◆ YOUR GOAL
No pictures go in the copy. Restate, word for word, each line from the one containing "612x305 pixels. At" through the last line below.

◆ DATA EXTRACTS
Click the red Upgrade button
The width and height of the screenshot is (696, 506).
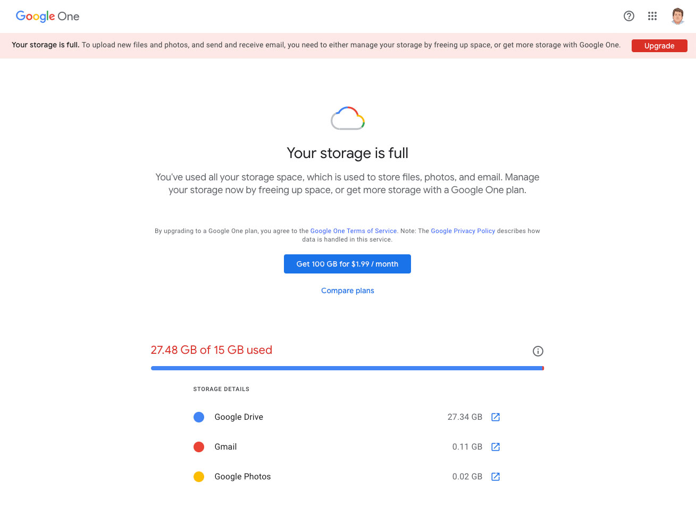pyautogui.click(x=659, y=46)
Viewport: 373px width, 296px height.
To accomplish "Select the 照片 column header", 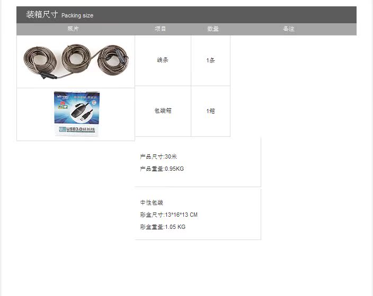I will [73, 29].
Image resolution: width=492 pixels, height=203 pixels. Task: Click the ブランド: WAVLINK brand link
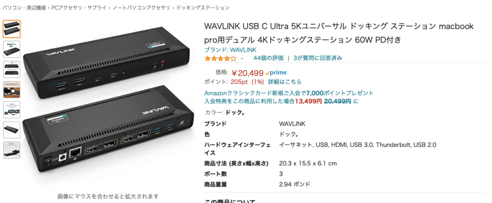click(230, 50)
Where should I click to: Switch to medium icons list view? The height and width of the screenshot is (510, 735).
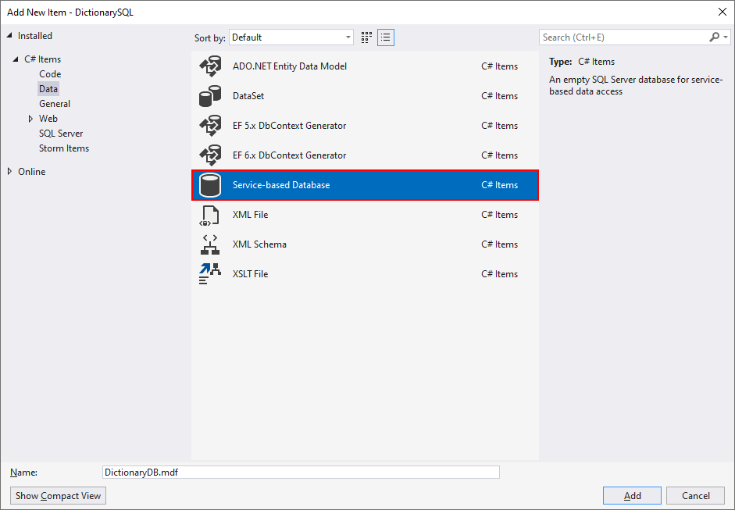(x=385, y=37)
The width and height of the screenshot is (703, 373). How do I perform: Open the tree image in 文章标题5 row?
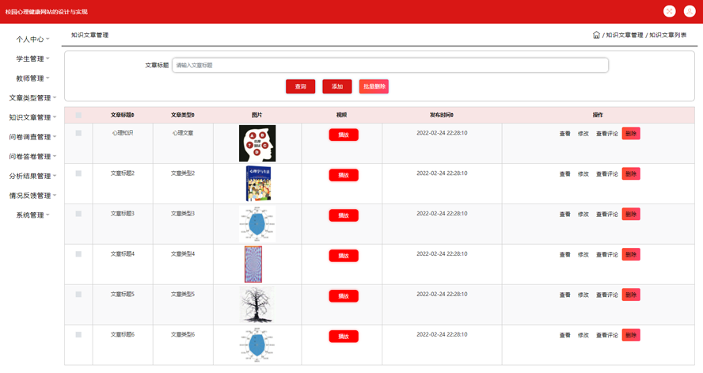pyautogui.click(x=257, y=305)
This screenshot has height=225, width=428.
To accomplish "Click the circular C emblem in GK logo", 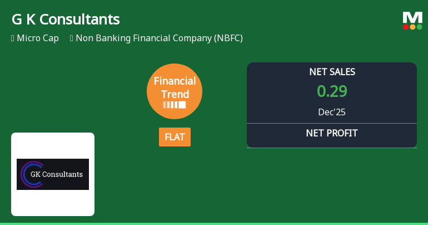I will tap(31, 174).
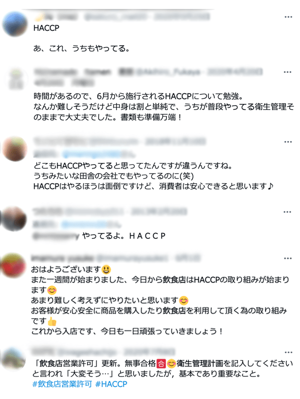Open the #HACCP hashtag link
Screen dimensions: 300x399
point(111,384)
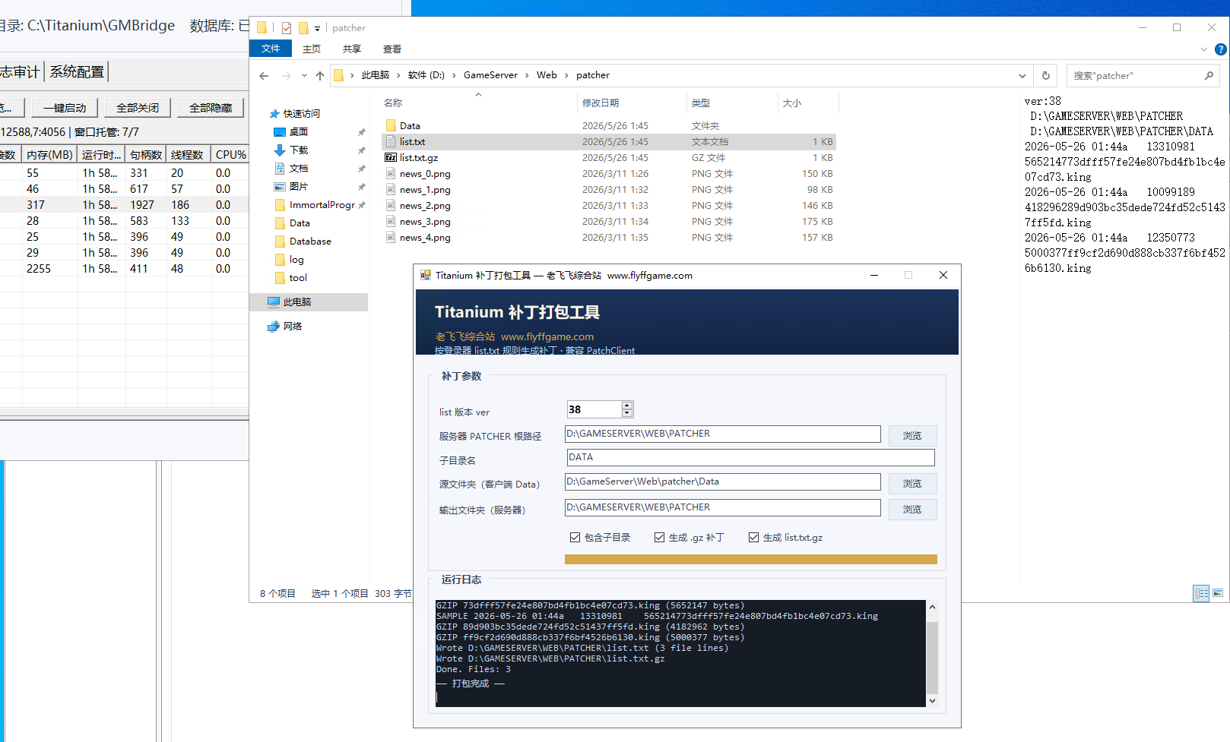The height and width of the screenshot is (742, 1230).
Task: Toggle the 包含子目录 checkbox
Action: coord(601,537)
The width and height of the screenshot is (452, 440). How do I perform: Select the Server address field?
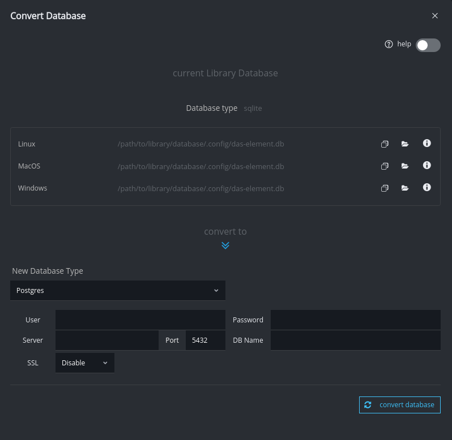106,340
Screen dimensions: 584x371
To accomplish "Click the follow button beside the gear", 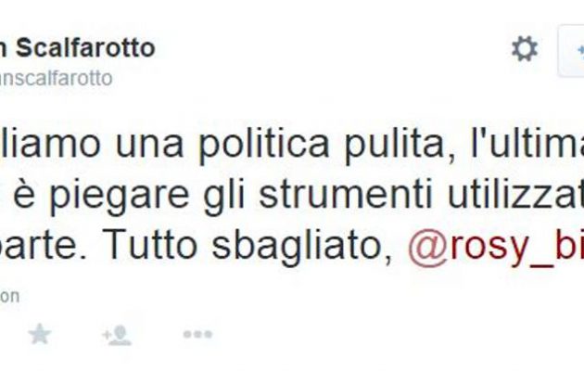I will [571, 51].
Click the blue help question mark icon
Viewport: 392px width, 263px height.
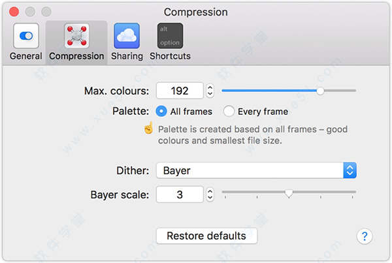364,236
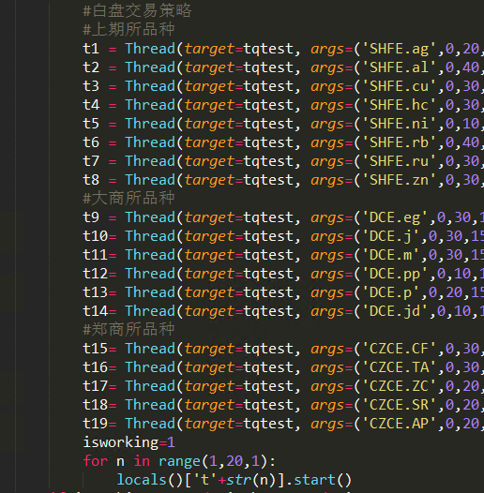This screenshot has height=493, width=484.
Task: Click variable t1 in the first Thread line
Action: pyautogui.click(x=91, y=49)
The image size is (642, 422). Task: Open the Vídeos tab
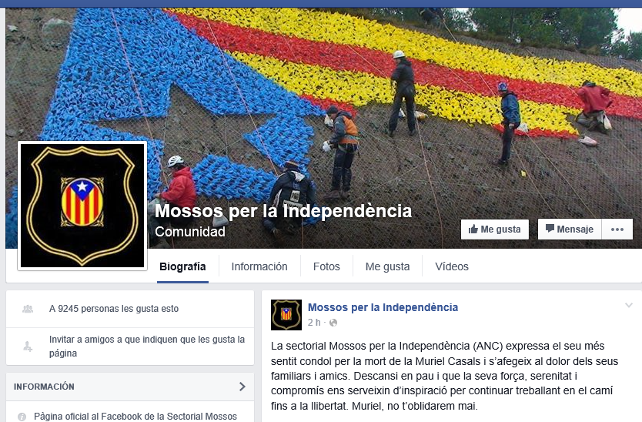tap(452, 266)
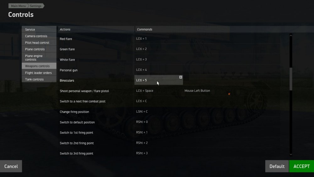Go to Plane engine controls
The height and width of the screenshot is (177, 314).
(x=39, y=58)
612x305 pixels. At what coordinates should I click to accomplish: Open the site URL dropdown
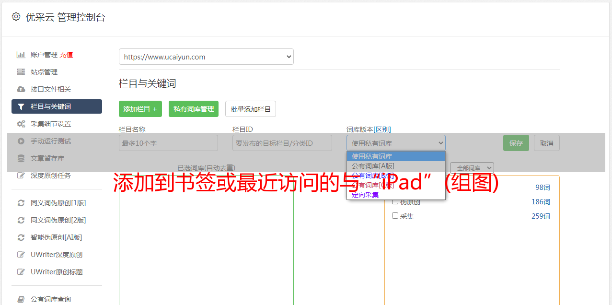[206, 57]
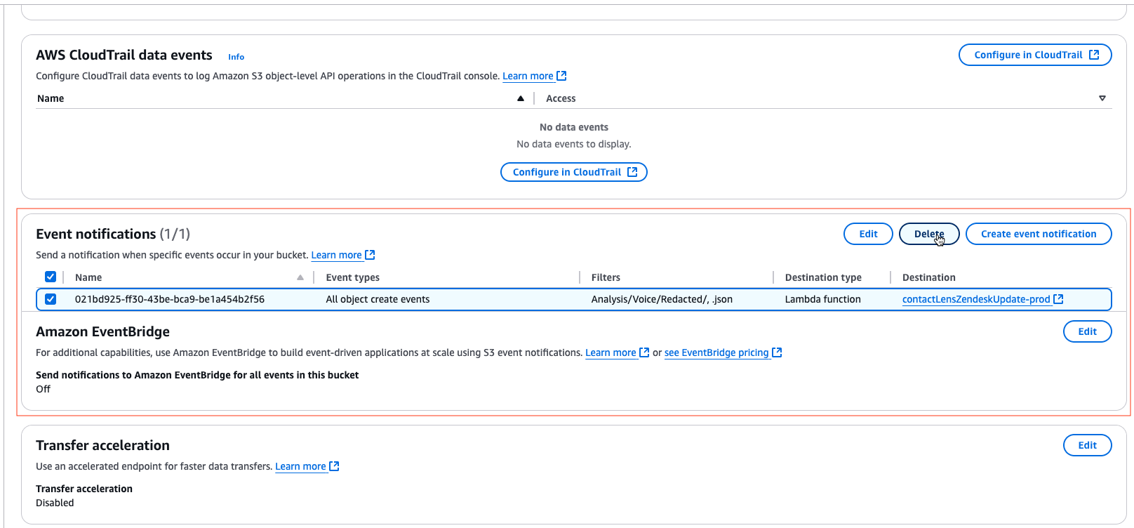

◆ EXERCISE SOLUTION
612x305 pixels. At what coordinates should I click to accomplish: Open the site URL dropdown
[206, 57]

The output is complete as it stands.